We respectfully urge the Committee to consider the following progressive measures designed to increasing farm income:

1. The Secretary of Agriculture already has at his command a ready-made tool for increasing farm income. This is the PL-480 program. Bolstering farm income was the original objective for which PL-480 was designed. The Committee should reexamine the PL-480 program to determine if it is being administered properly and utilized as originally intended.

2. Consideration should be given to establishing bilateral commodity trade agreements with OPEC countries whereby the United States would agree in principle to provide minimum quantities of specific commodities over a multiyear period. Our farmers would benefit by a stabilized market demand. OPEC countries would have reasonable assurances of obtaining needed food supplies. Our farmers should be receiving a piece of the oil action. It is time that the U.S. had an aggressive and innovative agricultural sales policy.

3. A long-term CCC Export Credit program should be developed providing up to ten years of credit lines. This program would be another valuable export tool designed to increase exports and bolster farm income at no cost to the taxpayer.

4. The Multilateral Trade Negotiations in Geneva currently underway will have much to do with shaping the future of agricultural trade. U.S. farm products must have access to export markets particularly in the European Community. We urge the Committee to take the necessary steps to assure that agriculture is not sacrificed on the altar of the industrial sector. Any trade package negotiated without significant changes in current EEC agricultural trade barriers would be useless and should be rejected.

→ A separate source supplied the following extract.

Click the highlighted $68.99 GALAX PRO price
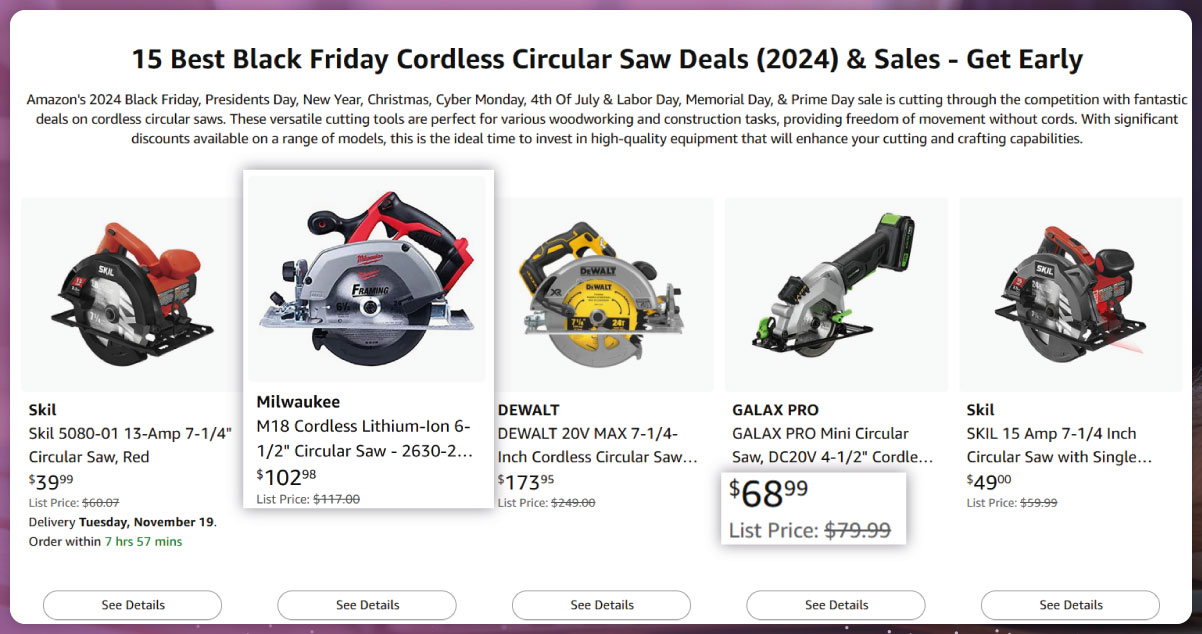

We thank the Committee for providing this opportunity to present our views.

STATEMENT OF W. F. CARLE, PRESIDENT, RICELAND FOODS, STUTTGART, Ark.

I appreciate the opportunity, Mr. Chairman, to present this statement to the Committee on behalf of Riceland Foods.

Riceland Foods is a farmer-owned marketing cooperative which receives, processes and markets rice, soybeans and other grains grown by its 25,000 farmermembers in Arkansas, Missouri, Mississippi and Louisiana. It operates six rice mills, three soybean processing plants, two rice parboil plants, two vegetable oil refineries, an edible vegetable oil hydrogenation plant and a vegetable oil canning plant. Riceland Foods' sales average about $500 million a year, split about evenly between rice and soybean products. Approximately half of Riceland Foods' sales are exported.

Riceland Foods strongly supported the rice provisions now included in the 1977 Food and Agriculture Act when they were being considered by the Congress. We continue to support those provisions today. The rice provisions in the 1977 Food and Agriculture Act essentially continue the policies set forth in the Rice Production Act of 1975. Riceland Foods also strongly supported that Act.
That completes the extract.